**PROBLEM REQUIREMENTS**
Reproduce the stretch of data from the line containing "Locate an element" through the end of the data, replacing "Identify the location of" with "Find the position of" and leaving everything else unchanged. Omit the pictures from your answer.

**DATA LISTING**
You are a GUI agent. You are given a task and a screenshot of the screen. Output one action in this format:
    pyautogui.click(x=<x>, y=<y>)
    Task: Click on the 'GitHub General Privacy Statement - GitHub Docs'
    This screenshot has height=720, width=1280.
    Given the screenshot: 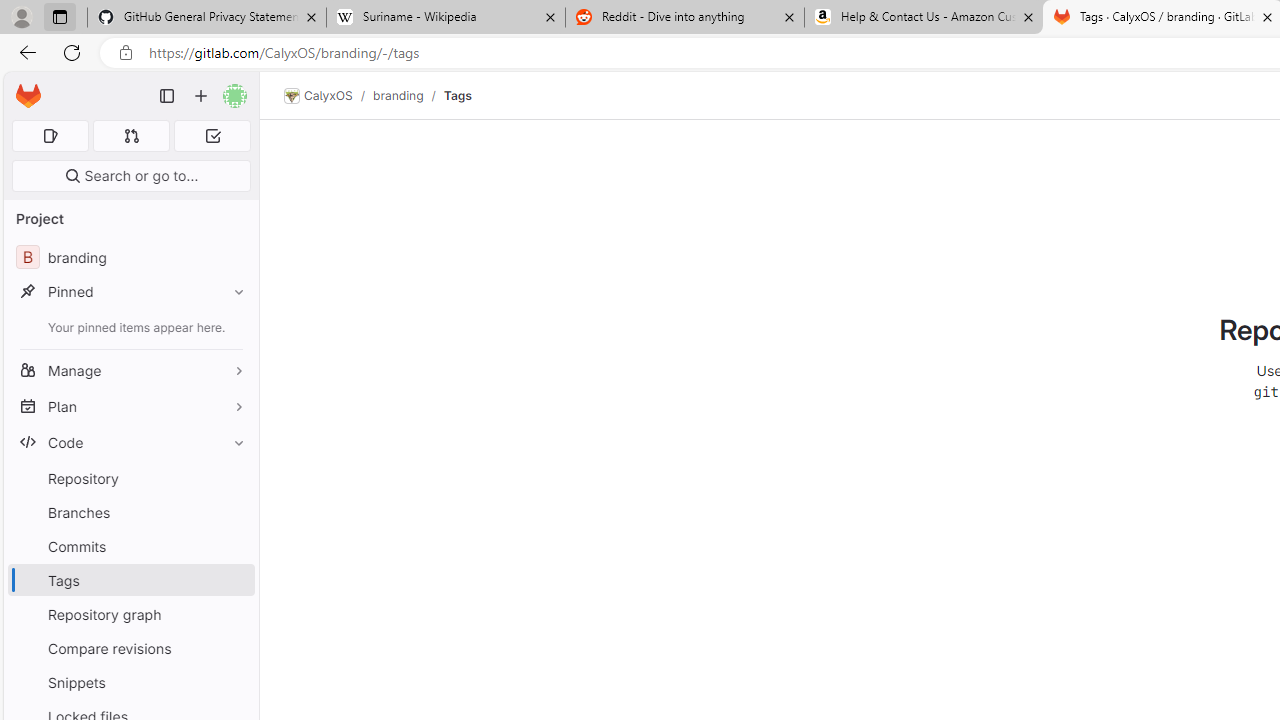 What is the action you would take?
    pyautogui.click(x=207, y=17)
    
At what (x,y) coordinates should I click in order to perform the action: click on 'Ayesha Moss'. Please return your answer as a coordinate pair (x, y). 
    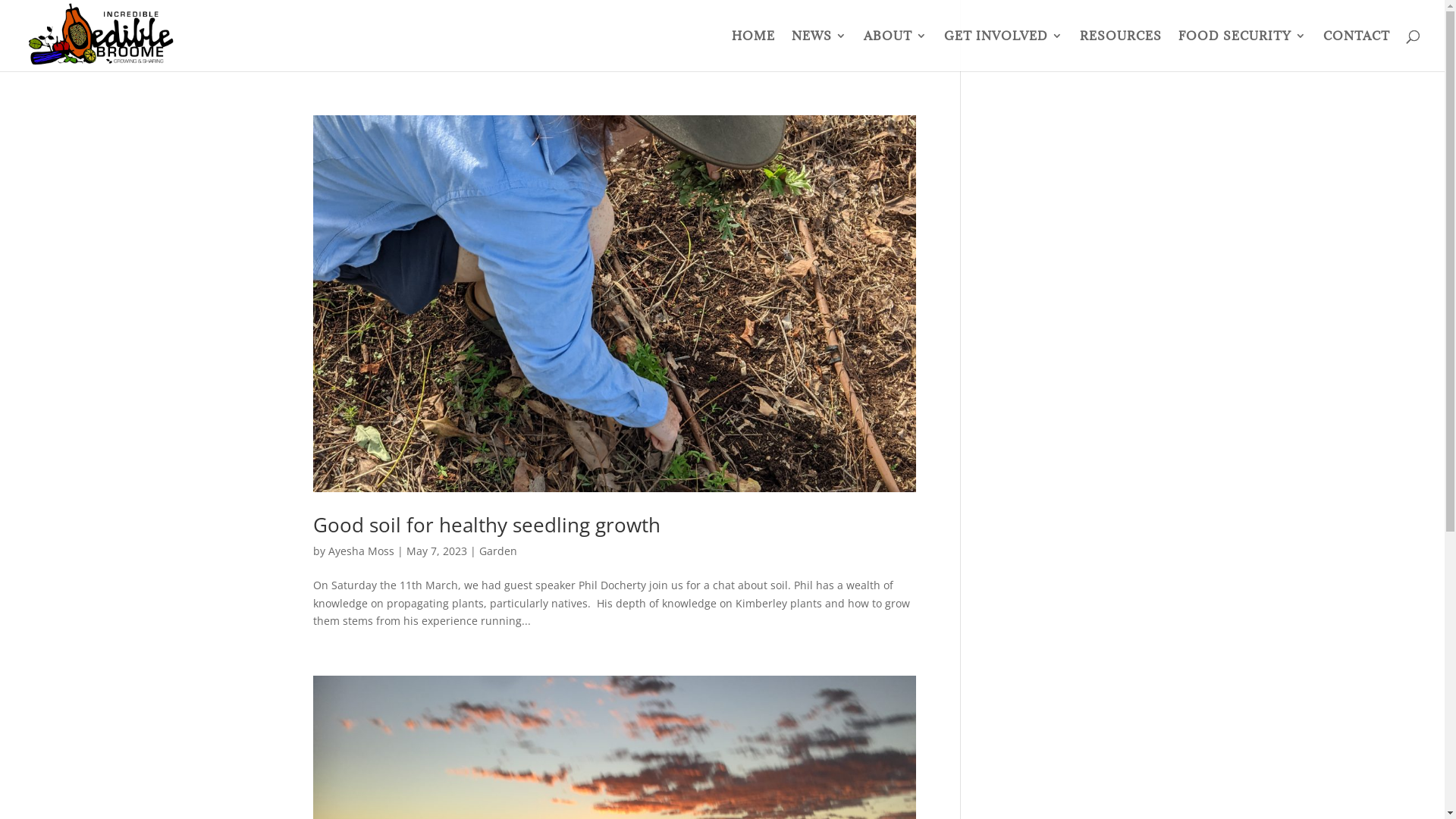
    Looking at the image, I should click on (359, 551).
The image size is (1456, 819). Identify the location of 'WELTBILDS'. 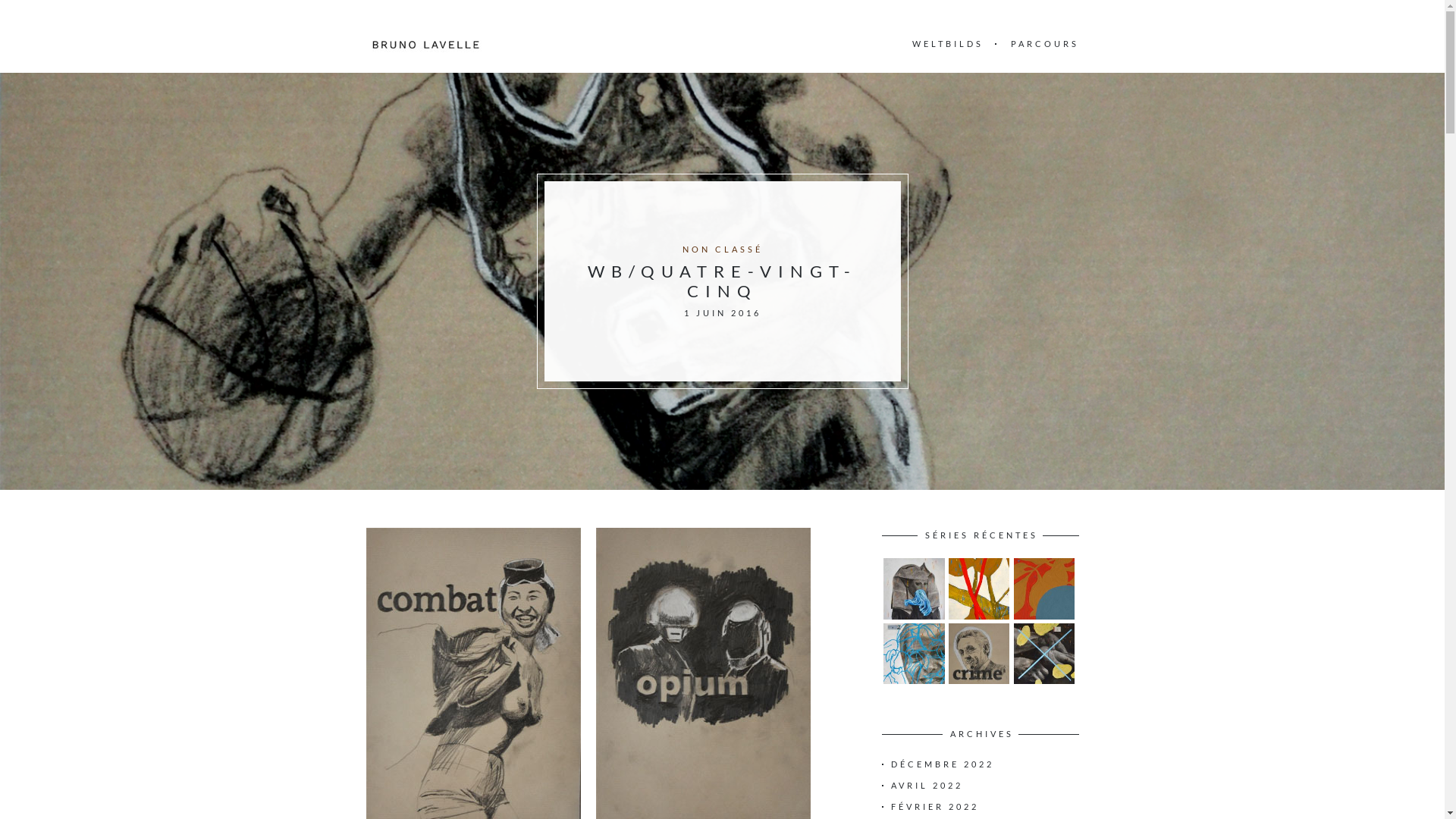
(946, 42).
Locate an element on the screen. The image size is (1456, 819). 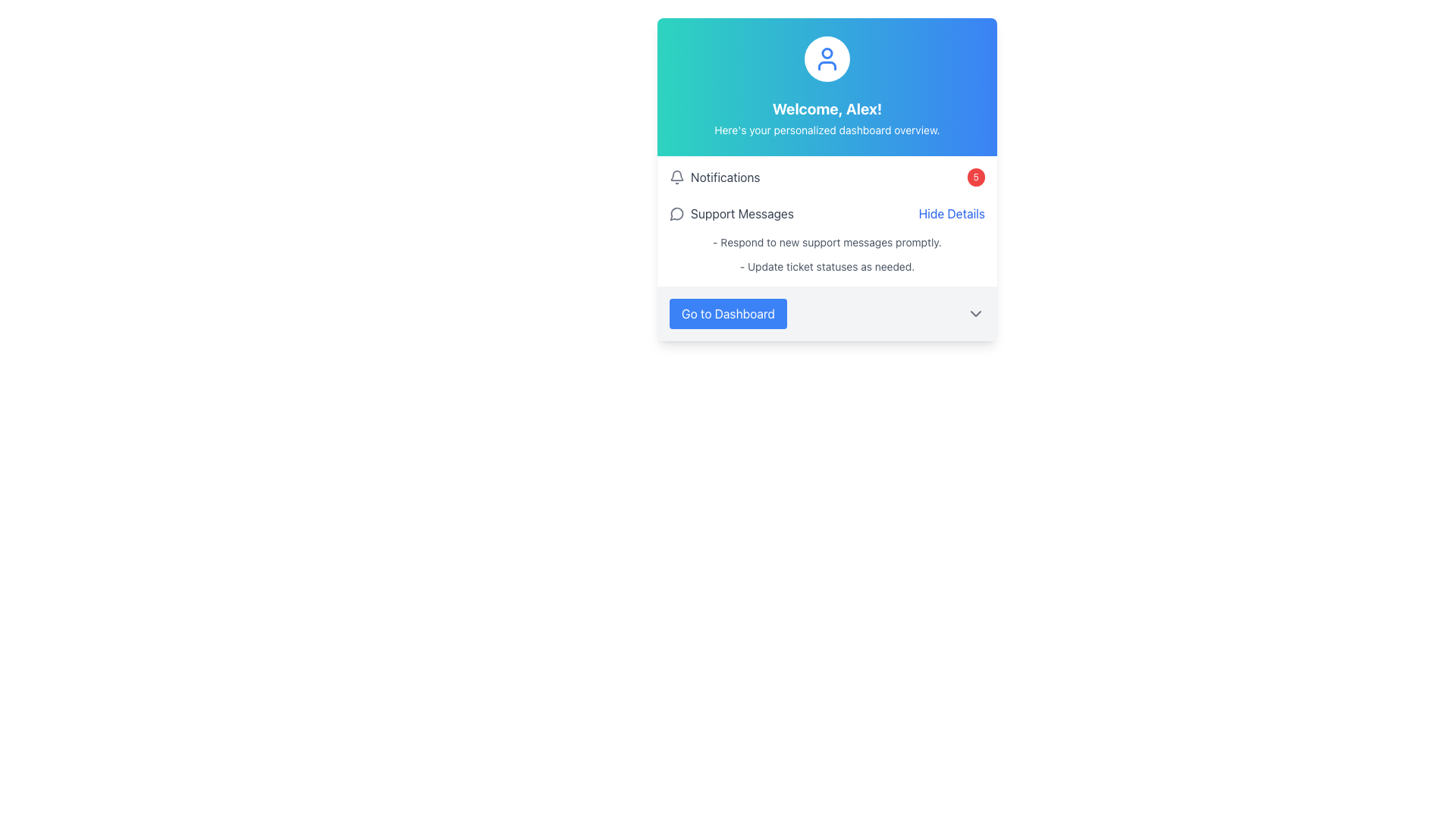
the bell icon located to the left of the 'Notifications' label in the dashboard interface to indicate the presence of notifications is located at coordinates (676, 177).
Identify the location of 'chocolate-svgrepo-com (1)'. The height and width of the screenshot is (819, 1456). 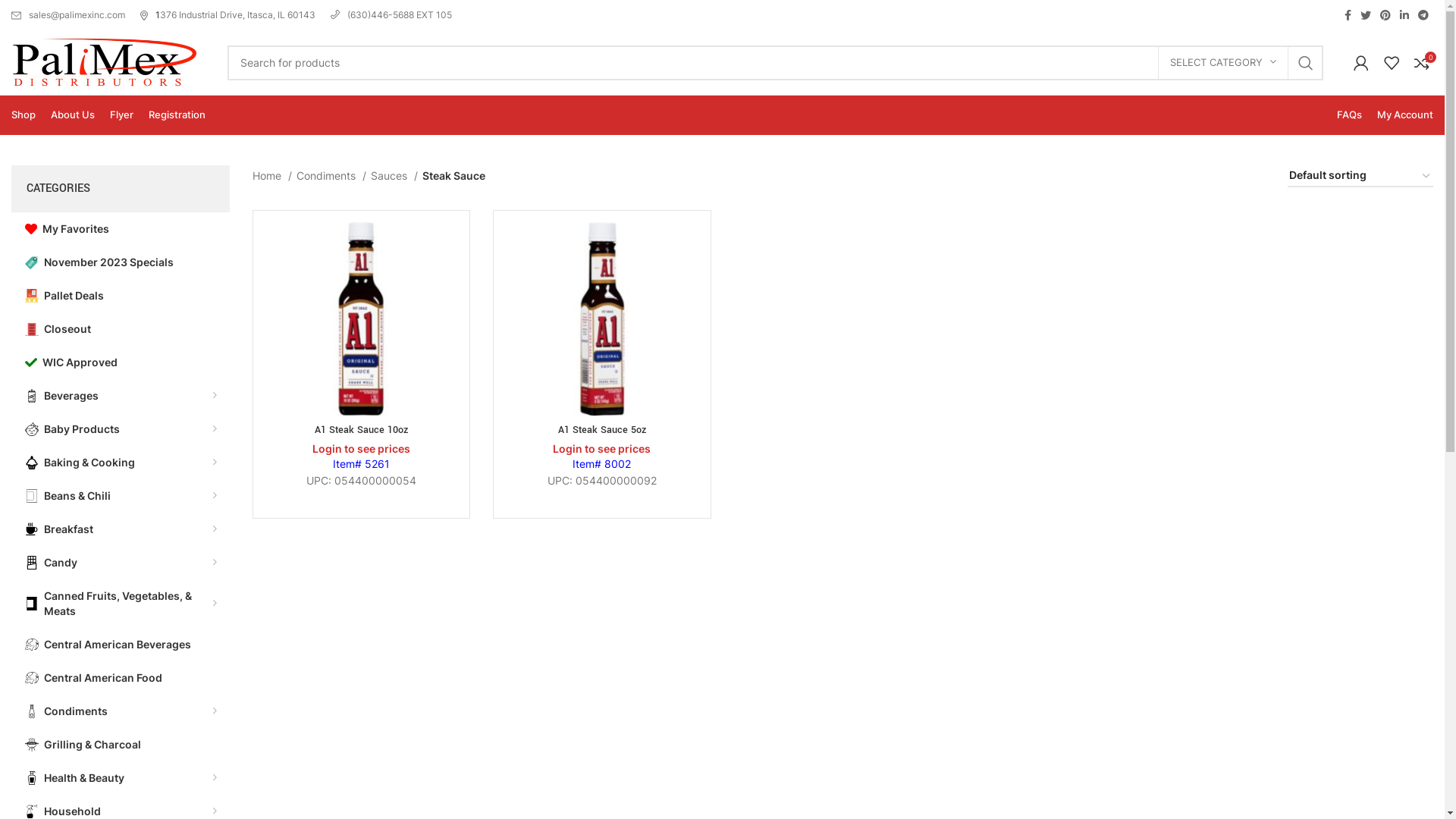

**EXERCISE ANSWER**
Locate an element on the screen. The image size is (1456, 819). 
the bell icon located to the left of the 'Notifications' label in the dashboard interface to indicate the presence of notifications is located at coordinates (676, 177).
Find the position of 'chocolate-svgrepo-com (1)'. The height and width of the screenshot is (819, 1456). 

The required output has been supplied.